Do any lines in the data below contain "will"? If so, copy every one of them.
.....
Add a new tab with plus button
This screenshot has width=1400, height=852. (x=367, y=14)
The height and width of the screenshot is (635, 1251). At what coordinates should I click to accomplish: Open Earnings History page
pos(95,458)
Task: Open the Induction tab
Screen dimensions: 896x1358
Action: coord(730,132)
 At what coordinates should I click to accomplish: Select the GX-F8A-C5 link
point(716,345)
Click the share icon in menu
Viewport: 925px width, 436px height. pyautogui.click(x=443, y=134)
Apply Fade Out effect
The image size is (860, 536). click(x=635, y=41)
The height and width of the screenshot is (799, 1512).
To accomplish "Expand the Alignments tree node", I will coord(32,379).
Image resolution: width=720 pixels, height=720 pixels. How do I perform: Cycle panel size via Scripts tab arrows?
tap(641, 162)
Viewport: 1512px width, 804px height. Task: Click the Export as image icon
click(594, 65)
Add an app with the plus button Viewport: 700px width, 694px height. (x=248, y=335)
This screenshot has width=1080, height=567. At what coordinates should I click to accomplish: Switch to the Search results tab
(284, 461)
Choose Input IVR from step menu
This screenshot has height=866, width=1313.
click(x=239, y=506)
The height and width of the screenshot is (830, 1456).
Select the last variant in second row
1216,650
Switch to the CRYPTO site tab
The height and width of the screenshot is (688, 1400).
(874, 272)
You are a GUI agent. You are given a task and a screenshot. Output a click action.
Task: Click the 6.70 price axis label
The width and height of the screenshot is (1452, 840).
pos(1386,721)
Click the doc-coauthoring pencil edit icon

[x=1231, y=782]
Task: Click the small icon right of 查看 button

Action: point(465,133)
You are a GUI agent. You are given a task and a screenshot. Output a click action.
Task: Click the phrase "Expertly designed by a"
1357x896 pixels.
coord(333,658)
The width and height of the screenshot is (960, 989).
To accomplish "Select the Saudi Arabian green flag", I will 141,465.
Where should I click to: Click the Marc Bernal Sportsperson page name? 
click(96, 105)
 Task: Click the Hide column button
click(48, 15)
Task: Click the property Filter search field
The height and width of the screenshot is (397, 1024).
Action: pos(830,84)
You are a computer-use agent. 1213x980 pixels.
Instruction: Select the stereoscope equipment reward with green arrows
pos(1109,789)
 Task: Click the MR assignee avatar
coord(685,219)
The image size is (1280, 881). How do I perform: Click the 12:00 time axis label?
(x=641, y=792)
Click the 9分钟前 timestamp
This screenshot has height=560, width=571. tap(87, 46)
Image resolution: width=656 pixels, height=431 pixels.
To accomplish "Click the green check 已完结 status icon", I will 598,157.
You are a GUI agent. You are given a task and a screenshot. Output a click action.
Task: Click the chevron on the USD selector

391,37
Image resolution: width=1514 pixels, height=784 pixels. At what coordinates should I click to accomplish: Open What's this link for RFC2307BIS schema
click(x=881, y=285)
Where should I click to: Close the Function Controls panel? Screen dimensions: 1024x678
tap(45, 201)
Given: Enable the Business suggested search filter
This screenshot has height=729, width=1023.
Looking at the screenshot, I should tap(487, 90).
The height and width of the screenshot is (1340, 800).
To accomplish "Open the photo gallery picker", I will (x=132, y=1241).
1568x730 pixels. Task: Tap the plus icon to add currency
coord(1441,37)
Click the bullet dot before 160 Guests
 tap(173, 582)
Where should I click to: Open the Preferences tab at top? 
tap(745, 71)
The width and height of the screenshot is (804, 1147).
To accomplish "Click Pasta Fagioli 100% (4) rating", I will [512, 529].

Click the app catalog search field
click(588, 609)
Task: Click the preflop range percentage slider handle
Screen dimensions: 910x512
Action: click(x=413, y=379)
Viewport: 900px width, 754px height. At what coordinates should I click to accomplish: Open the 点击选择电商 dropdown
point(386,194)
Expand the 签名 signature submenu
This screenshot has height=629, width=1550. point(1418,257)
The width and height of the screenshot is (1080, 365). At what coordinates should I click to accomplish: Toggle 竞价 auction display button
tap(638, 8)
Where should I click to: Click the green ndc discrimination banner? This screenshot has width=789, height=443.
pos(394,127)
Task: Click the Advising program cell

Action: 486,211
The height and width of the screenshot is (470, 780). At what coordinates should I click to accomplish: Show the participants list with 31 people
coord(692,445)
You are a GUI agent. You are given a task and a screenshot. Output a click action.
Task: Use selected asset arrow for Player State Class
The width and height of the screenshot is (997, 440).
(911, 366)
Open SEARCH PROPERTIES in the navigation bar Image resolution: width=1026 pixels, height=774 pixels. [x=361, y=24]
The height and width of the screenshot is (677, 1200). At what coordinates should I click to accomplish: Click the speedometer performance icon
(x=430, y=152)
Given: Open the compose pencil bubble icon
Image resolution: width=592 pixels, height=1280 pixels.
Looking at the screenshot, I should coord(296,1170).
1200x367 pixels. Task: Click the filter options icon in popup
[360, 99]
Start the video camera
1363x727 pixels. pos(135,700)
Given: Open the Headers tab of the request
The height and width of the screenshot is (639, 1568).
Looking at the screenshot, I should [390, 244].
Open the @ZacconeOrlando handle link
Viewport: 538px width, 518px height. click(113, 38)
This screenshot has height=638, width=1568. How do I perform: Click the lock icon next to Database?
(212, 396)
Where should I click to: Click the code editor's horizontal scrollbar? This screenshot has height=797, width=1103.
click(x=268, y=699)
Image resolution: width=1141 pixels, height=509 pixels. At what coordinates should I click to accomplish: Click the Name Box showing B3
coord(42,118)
.....
=== WRITTEN RESPONSE ===
To accomplish "Expand the Alignments tree node", I will coord(32,379).
To accomplish "Select the Saudi Arabian green flag", I will 141,465.
To accomplish "Click the green check 已完结 status icon", I will 598,157.
To accomplish "Open the photo gallery picker", I will (x=132, y=1241).
To accomplish "Click Pasta Fagioli 100% (4) rating", I will [512, 529].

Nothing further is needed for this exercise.